Partirà a febbraio con VEGA il LAser RElativity Satellite, realizzato interamente in Italia

A Kourou, si sa, l'avvenimento "clou", l'evento più atteso del nuovo anno è il lancio inaugurale di VEGA. All'inizio di febbraio tutti punteranno gli occhi sulla rampa da cui si staccherà il nuovo vettore europeo e nessuno, per carità, si sogna di rubargli la strameritatissima scena... però bisogna ricordare che VEGA non viaggerà da solo. E che porterà con sè, tra l'altro, anche un piccolo-grande satellite tutto particolare: si chiama LARES (LAser RElativity Satellite) e a vederlo sembra una grossa pallina da golf.

 

LARES è una missione dell'Agenzia Spaziale Italiana che permetterà il raggiungimento di obiettivi chiave  nel campo della fisica gravitazionale,  fisica fondamentale e della scienze della Terra. LARES è stato ideato da un team scientifico che ha come esponente principale l’Università La Sapienza di Roma. 

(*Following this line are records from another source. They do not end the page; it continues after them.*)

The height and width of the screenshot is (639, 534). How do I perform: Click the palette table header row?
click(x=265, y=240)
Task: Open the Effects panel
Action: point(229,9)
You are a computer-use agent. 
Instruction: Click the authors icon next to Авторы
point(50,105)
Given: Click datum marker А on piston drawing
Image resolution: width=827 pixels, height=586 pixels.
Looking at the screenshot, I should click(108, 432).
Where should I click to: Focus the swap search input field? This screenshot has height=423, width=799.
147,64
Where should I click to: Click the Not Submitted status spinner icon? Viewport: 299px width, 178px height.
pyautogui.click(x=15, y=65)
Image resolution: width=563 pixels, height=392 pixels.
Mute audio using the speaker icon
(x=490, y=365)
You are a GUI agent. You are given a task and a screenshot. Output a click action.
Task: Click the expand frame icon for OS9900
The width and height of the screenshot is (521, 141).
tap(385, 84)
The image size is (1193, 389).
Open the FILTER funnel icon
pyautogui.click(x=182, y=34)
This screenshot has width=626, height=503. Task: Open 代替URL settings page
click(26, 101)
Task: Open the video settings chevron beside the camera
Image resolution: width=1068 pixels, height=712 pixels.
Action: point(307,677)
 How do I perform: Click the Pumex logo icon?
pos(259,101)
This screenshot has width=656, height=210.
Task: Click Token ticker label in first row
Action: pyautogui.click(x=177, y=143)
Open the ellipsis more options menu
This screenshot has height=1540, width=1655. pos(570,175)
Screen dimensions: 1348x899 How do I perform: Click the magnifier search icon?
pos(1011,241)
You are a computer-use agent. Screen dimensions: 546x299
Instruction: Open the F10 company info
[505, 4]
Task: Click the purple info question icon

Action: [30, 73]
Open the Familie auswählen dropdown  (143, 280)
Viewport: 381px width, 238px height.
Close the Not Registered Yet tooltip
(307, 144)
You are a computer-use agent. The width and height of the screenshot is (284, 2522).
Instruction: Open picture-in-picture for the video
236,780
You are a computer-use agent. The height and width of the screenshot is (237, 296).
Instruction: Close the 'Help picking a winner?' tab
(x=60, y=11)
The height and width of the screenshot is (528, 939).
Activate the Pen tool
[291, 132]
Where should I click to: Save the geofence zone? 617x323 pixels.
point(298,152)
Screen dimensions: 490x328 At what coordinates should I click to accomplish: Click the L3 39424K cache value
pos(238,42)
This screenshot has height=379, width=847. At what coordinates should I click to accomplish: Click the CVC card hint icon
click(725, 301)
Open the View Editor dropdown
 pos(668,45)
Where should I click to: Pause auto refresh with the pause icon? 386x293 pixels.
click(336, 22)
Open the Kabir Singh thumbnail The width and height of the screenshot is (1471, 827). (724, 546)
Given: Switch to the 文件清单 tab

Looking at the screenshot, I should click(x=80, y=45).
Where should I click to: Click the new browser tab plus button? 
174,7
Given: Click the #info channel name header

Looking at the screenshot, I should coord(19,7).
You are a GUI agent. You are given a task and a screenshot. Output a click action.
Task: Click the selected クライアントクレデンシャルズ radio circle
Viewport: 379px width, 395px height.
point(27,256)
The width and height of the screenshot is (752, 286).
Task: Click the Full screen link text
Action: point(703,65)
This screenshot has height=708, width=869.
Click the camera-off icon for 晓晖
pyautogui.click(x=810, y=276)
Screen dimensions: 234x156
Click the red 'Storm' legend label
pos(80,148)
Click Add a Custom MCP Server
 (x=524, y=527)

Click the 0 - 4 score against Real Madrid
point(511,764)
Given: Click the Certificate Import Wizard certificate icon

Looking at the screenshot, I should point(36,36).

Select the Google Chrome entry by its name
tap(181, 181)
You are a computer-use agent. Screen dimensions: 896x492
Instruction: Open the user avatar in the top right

“LARES è un satellite passivo - spiega Enrico Flamini responsabile ASI del progetto  – concepito a forma di sfera. Pesa di 392 kg ed è costruito interamente in tungsteno, dotato di 92 retroriflettori e verrà posto in orbita a 1.450 km di altezza". 

 

"La tecnologia a bordo di LARES - prosegue Flamini - permetterà di inviare da una stazione di Terra un raggio laser che verrà, per la particolare geometria degli specchi, rinviato di nuovo  alla stazione di partenza. La misura del tempo di andata e ritorno del segnale laser e della sua stabilità in frequenza consentiranno di effettuare verifiche estremamente accurate per lo studio dell’effetto Lense-Thirring, un particolare aspetto della relatività generale per cui una massa in rotazione - nel caso specifico quella della Terra - trascina con sé lo spazio e il tempo. Per poter misurare questo effetto è necessario utilizzare un oggetto di piccole dimensioni ma dotato di una massa elevata". 

 

L’altro compito di VEGA riguarderà la messa in orbita e il rilascio di sette CUBESATs, dei micro-satelliti sviluppati con finalità formative da diverse università europee tra cui alcune italiane, e di ALMASat-1, un micro-satellite sviluppato dall’Università di Bologna.

 

I dati raccolti dal satellite saranno acquisiti attraverso l’International Laser Ranging Service, una rete di stazioni laser diffuse nel mondo che, grazie ad accordi internazionali stipulati tra i paesi ospitanti, offre gratuitamente il servizio di reperimento dei dati. In quanto payload del primissimo volo di Vega, LARES avrà anche l’importante compito di contribuire agli obiettivi di qualifica del lanciatore, mediante un sistema di telemetria dedicato che caratterizzerà per la prima volta le condizioni ambientali durante la fase di lancio.“LARES è innovativo per molte ragioni - conclude Flamini - per il materiale stesso di cui è fatto, il sistema di ritenzione e sgancio attivato elettricamente,  l'acquisizione veloce dei dati dei sensori di bordo derivato dalle tecnologie italiane usate in Formula 1 e infine una telecamera che riprenderà le fasi di separazione: tutte peculiarità che lo rendono un fiore all’occhiello della tecnologia spaziale italiana”.